* [WORK TO COMPLETE] Please count the lines in the entries below that contain the word "sidebar", and reply with only that number.

* [ENTRIES]
/---

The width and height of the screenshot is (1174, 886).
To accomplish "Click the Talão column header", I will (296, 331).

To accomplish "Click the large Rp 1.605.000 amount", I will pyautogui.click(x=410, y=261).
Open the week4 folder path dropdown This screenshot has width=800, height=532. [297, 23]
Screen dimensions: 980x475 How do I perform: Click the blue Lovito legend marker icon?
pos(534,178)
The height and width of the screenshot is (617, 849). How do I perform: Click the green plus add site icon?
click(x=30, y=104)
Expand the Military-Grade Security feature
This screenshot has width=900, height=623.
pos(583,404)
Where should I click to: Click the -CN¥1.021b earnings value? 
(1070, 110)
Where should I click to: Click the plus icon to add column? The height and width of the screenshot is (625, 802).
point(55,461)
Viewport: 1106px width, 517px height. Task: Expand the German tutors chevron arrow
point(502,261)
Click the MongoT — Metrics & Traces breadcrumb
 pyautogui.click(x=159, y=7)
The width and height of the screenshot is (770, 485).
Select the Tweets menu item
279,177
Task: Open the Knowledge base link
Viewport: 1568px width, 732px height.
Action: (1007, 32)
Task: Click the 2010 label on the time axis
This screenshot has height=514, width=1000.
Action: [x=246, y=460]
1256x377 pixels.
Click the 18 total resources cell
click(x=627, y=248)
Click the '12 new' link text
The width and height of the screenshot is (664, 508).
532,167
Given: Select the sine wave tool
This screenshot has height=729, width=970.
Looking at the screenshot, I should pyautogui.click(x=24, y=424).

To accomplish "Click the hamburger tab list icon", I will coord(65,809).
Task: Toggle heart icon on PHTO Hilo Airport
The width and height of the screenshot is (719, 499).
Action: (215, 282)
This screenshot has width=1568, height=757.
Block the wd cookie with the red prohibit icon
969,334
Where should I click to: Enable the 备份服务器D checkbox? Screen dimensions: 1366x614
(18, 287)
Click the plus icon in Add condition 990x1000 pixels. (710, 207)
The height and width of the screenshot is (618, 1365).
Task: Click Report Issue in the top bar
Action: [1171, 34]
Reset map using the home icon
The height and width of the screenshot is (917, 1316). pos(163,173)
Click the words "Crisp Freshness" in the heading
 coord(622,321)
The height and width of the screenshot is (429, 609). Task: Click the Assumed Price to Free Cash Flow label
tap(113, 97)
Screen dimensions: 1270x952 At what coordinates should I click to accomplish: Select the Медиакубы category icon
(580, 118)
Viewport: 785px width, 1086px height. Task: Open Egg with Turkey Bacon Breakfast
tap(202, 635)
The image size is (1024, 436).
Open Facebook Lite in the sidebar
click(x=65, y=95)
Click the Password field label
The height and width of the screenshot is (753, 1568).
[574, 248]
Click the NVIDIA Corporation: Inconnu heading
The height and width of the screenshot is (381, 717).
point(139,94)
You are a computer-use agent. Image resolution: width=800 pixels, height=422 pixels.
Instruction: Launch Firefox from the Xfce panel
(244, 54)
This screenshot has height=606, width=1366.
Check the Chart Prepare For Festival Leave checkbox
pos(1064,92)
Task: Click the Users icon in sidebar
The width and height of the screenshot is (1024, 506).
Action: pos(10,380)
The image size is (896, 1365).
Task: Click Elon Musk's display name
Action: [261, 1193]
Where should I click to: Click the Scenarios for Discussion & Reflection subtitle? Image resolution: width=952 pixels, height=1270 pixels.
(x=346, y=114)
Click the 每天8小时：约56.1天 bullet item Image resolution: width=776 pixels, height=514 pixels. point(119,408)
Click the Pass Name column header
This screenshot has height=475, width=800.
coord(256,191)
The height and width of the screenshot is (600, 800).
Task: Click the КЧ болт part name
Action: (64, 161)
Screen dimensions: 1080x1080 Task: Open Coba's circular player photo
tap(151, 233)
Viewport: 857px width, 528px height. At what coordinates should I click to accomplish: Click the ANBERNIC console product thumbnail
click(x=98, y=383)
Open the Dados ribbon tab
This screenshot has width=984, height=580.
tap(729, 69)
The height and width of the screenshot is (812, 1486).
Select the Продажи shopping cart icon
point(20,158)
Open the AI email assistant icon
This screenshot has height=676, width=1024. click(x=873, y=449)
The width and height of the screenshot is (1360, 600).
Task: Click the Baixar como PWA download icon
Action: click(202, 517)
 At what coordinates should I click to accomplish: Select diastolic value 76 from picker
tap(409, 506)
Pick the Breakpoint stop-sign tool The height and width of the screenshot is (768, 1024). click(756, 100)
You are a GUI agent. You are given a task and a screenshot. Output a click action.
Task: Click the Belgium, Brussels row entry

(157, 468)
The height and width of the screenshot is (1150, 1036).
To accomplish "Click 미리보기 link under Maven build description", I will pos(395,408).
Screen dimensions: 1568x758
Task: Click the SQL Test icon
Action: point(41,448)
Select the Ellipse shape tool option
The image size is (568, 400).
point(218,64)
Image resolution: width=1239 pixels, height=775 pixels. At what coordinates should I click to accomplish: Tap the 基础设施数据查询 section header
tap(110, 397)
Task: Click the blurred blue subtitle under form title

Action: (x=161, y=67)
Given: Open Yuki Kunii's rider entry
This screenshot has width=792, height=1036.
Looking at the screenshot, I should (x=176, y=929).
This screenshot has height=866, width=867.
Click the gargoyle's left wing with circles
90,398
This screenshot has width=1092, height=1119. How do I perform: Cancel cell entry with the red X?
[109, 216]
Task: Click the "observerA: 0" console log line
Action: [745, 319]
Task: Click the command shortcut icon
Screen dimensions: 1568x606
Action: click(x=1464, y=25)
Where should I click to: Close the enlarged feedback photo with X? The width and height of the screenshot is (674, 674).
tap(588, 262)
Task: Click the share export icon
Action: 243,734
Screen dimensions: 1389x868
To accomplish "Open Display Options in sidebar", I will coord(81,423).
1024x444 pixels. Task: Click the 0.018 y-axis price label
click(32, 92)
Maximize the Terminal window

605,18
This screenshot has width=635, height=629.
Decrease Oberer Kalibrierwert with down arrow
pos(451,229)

\---

* [EXERCISE SOLUTION] 3